• Problem to work on: Count the lines below in which "Soporte" appears, then give that number by itself.

+++ Excerpted records

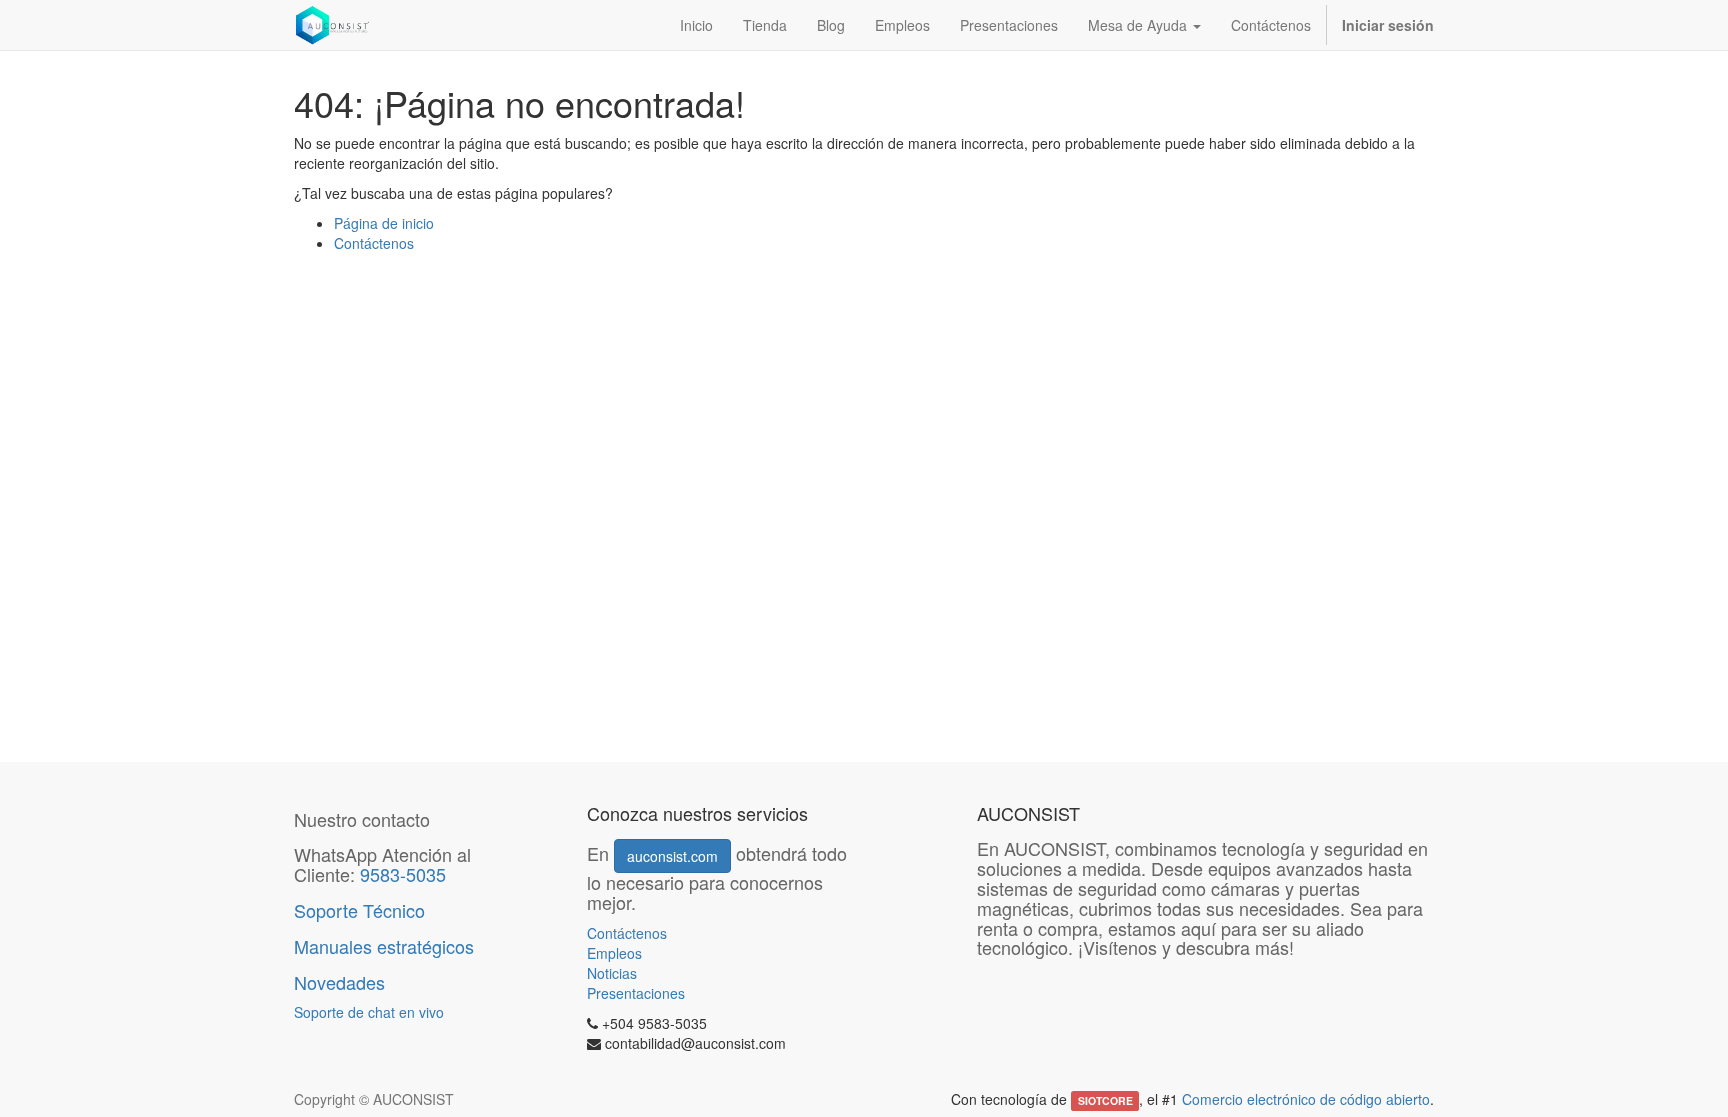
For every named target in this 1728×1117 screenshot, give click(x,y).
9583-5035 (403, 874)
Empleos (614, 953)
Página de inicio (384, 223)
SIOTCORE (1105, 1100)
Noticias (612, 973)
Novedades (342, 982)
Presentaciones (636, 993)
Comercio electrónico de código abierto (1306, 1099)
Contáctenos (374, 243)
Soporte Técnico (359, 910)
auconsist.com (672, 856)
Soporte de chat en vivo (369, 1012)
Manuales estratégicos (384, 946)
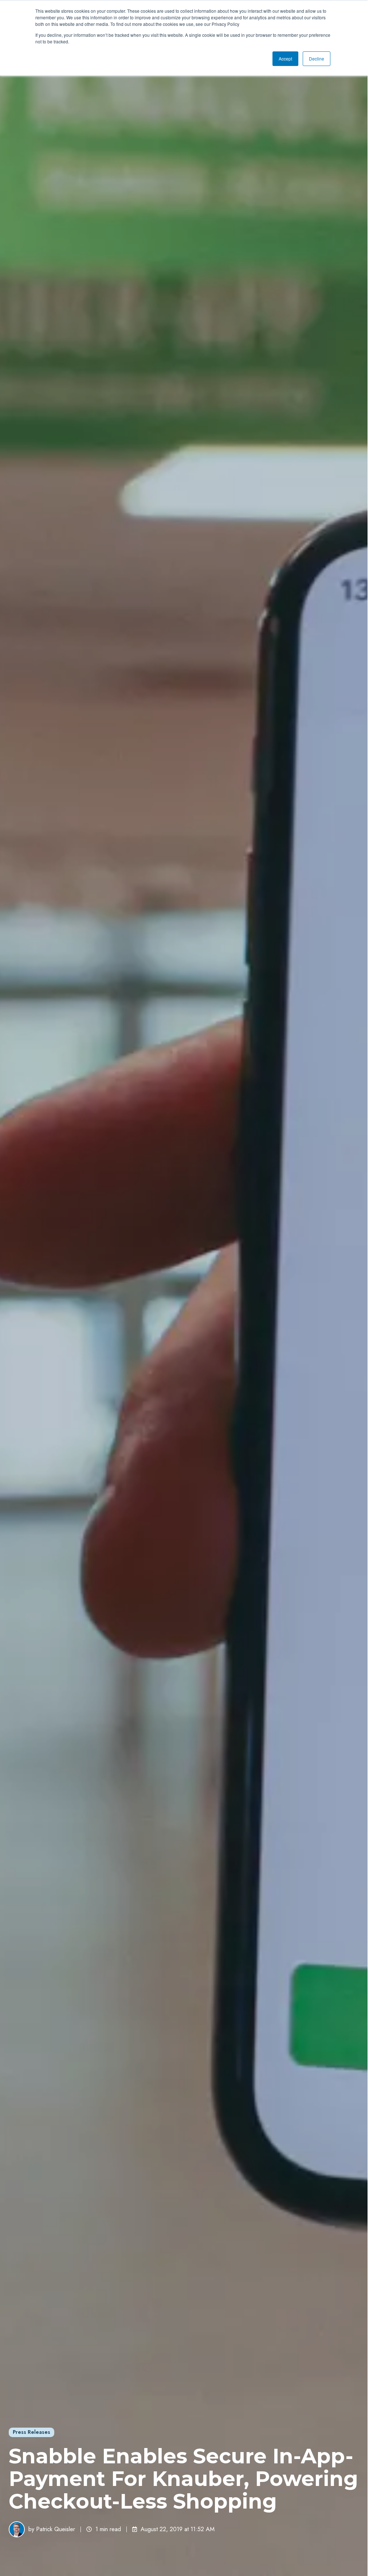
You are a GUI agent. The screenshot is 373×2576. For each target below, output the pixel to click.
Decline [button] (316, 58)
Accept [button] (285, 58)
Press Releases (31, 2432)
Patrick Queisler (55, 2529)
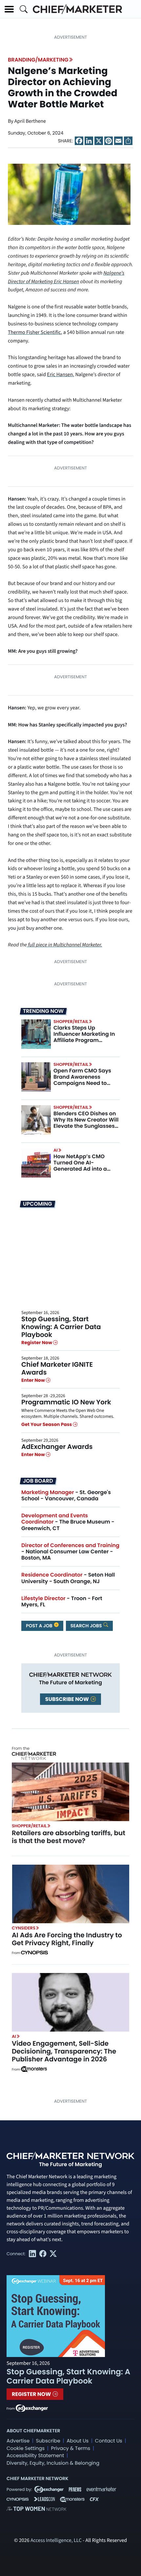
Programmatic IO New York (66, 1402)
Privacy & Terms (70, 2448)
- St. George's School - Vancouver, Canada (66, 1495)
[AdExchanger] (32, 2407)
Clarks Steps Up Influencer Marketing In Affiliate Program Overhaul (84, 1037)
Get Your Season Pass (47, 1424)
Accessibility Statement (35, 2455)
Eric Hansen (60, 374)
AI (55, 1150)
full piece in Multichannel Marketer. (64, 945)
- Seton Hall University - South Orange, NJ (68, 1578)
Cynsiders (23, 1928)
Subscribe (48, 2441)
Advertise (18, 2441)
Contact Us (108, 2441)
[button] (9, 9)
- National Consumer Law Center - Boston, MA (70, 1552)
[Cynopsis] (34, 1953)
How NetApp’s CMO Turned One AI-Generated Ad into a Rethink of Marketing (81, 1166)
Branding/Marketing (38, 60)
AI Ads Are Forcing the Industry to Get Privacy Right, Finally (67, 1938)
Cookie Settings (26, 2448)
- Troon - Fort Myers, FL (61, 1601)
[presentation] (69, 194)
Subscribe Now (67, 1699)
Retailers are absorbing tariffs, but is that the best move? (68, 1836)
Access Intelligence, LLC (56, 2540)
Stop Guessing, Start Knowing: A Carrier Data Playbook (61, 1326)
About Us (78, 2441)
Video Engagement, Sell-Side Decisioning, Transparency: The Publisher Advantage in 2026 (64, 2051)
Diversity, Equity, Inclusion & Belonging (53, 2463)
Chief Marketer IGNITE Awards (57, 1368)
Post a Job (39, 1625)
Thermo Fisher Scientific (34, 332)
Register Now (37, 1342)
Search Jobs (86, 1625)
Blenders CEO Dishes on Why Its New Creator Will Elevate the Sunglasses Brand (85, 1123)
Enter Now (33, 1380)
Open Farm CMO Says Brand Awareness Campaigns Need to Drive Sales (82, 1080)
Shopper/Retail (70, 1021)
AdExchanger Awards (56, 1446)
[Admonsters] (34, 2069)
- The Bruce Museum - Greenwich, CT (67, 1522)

++++++
+++ Excerpted records

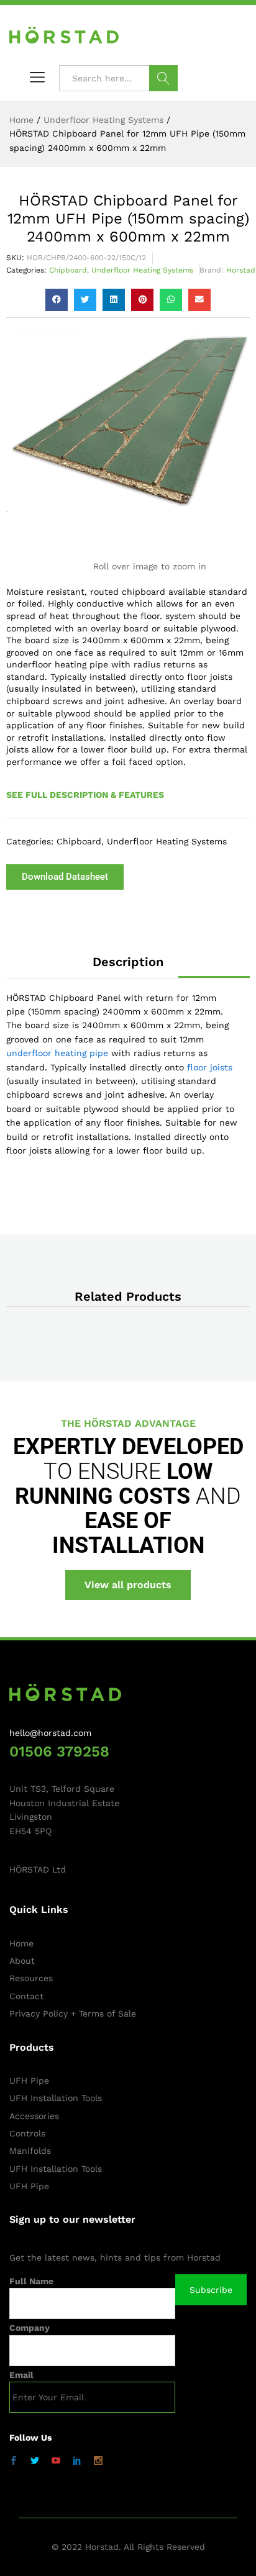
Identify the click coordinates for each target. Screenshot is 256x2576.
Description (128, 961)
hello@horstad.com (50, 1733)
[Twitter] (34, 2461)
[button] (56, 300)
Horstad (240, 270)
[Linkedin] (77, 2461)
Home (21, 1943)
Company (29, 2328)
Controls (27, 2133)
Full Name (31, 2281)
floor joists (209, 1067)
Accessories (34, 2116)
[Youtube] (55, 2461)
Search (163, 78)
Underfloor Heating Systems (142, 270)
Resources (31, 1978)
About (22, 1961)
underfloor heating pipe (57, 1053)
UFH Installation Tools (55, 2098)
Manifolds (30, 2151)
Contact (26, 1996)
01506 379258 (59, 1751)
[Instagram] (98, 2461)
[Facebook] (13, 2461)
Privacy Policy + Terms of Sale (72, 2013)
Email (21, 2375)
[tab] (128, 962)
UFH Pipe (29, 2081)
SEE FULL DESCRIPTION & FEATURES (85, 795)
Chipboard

++++++

• Expected output: 2